Methods: Surveillance for all episodes of enterococcal BSI occurring among residents of the Calgary Health Zone (population 1.2 million) between 2000 and 2008 was conducted using an electronic surveillance system. Clinical features, microbiology, and outcomes were obtained.
Results: A total of 710 incident episodes of enterococcal BSI were identified for an annual incidence of 6.9 episodes per 100,000; the incidences of E. faecalis and E. faecium BSI were 4.5, and 1.6 per 100,000, respectively. Enterococcus faecalis infections were associated with a urinary focus, genitourinary malignancy, and abnormal genitourinary anatomy. E. faecium infections were associated with a gastrointestinal focus. Resistance to ampicillin, vancomycin and ciprofloxacin was higher in E. faecium infection. The overall case fatality rate was 22.8%, and was higher for E. faecium infection.

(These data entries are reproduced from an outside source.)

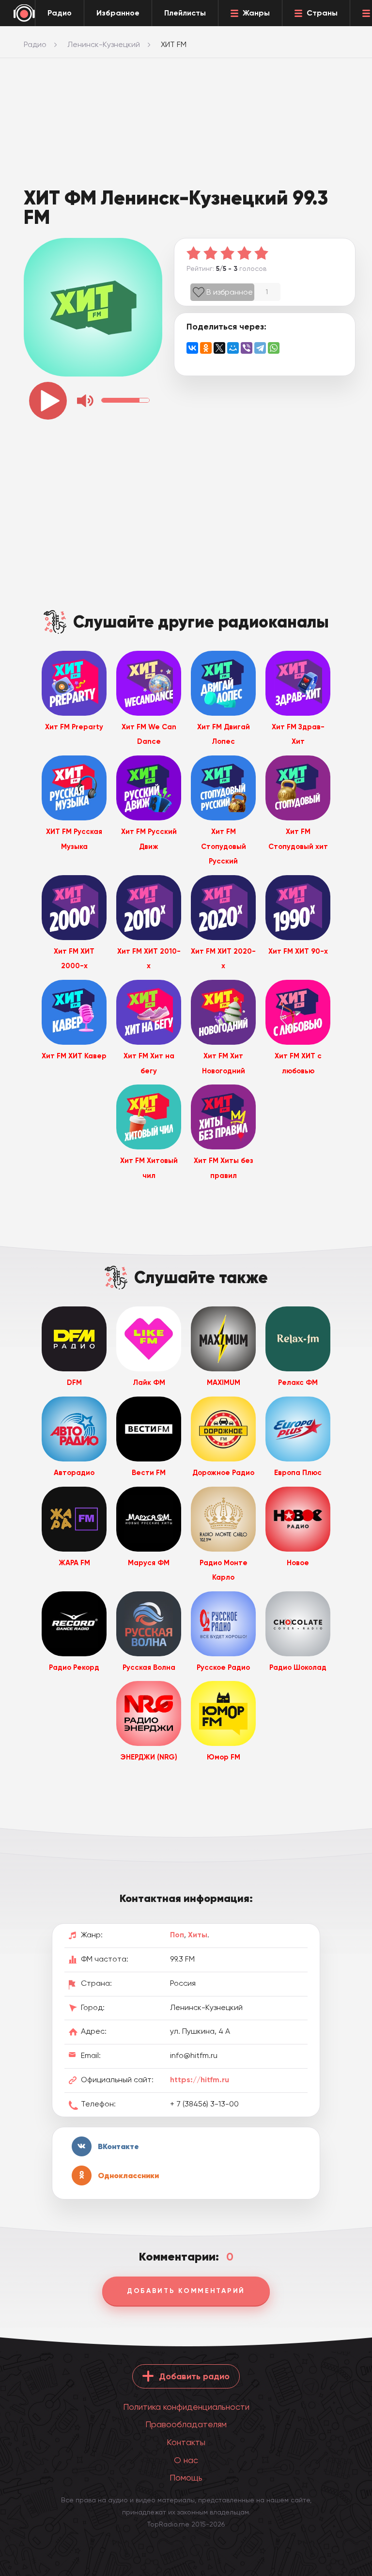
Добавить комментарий (186, 2291)
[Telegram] (260, 348)
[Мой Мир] (233, 348)
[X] (219, 348)
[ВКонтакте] (192, 348)
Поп (177, 1934)
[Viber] (246, 348)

Conclusions: This is the second population-based study to assess the risk factors for enterococcal BSI and compare the characteristics of infection with E. faecalis and E. faecium. Results suggest that BSI with E. faecalis and E. faecium should be regarded as two clinically different entities with unique sets of risk factors and microbiologic characteristics.
Keywords: Enterococcus faecalis; Enterococcus faecium; VRE; bacteremia; bacterial infections; outcomes; population-based.